For the 10th time our annual experts workshop on the topic of best practice in risk management of natural hazards took place and led us to one of the most prestigious universities in Europe, the ETH in Zurich. In cooperation with Bruno Spicher (Allianz Suisse / SVV) and Thomas Hlatky (GRAWE / VVO) another day of presentations and debate was organized with the aim of bringing together representatives of the insurance industry, scientists and public sector experts to focus on the impact of climate change on natural perils. We were also pleased that some partners from our H2020_Insurance network joined.
Best practice in mapping of natural hazards in Europe
The morning was dedicated to viewing the progress with intelligent mapping and zoning of natural hazards in several European countries. In addition to the latest developments from Austria, Germany and Switzerland, practicians from the Swedish Meteorological and Hydrological Institute were present for the first time, offering an overview of their handling of mapping & modeling heavy precipitation and snow pressure. The different national approaches and enhancements in risk modeling became clear and offered the participants the opportunity to adopt different perspectives and to consider them in their own work.
Climate change – modeling and forecasting for more “climate-resilience”

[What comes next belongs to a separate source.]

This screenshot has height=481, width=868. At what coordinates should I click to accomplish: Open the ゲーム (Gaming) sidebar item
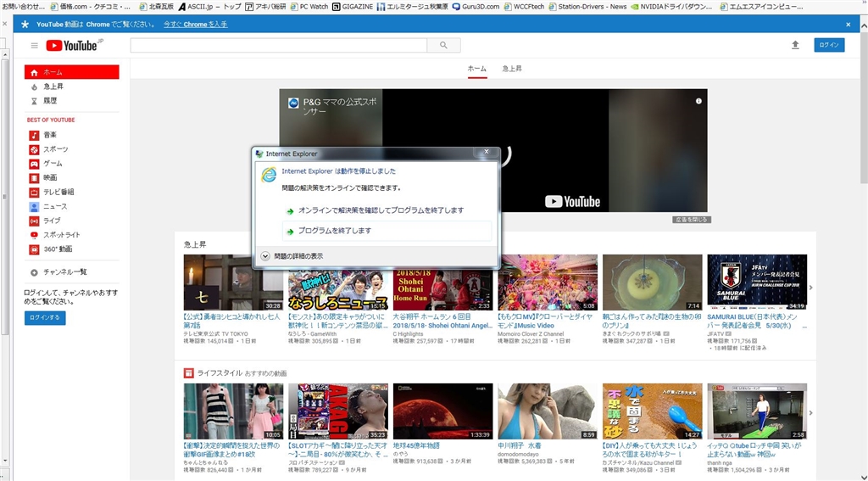(53, 163)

This year’s workshop was headlined by the topic “Influence of climate change on natural hazards”. In his keynote speech, Prof. Dr. David Bresch (ETH Zurich / Meteo Swiss) explained the challenges in the evaluation of climate model results and how adaptation strategies can be derived successfully despite of existing uncertainty corridors in forecasting. This introduction was followed by presentations of recent research on modeling of various natural hazards in the context of climate change. Dr. Peter Salamon (EU Joint Research Center) presented the latest achievements of JRC in flood risk modeling and mapping, Eberhard Faust (Munich Re) the modelled trends in the occurrence of thunderstorms and Prof. Dr. Olivia Romppainen-Martius (University of Bern) showed latest modelled results for changes in heavy precipitation events in a warming climate. The participants and speakers agreed that climate change will steadily change the occurrence and intensity of natural hazards in Europe and around the world. Therefore, the success of scientific modeling must also increasingly be taken into account in the insurance industry.

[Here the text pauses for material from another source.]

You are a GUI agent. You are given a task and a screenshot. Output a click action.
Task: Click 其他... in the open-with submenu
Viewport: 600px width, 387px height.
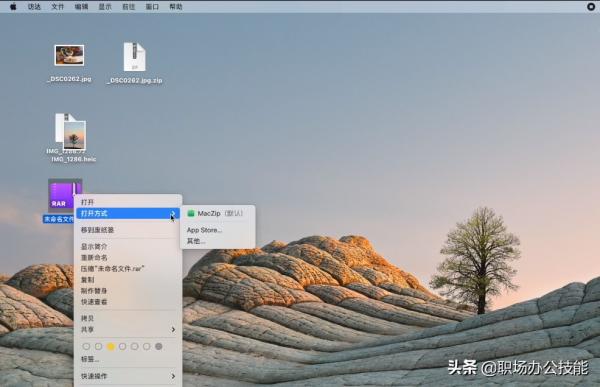[196, 241]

Controllability of natural hazards through cooperation
Finally, the workshop resulted in fruitful discussions among the participants. Crucial topics were the controversy between data protection and data resolution and the development and use of open-source Cat models. Regarding the subject of public-private partnerships, all attendees from the (re)insurance industry, risk management and science were called upon to intensify the networking and sharing of their competences and needs. In doing so, the attribute of predictability of natural hazard modeling could be enhanced. Further data standardization and data exchange is necessary to achieve progress in the calculation and zoning of natural hazards, as well as the derivation of suitable adaptation strategies. Our work as a partner in the H2020_Insurance project identifies pathways to closer cooperation between the insurance industry and science with the aim of increasing the understanding of climate risks and their insurability and expanding access to risk-relevant information. Therefore, cooperation and networking must be further promoted.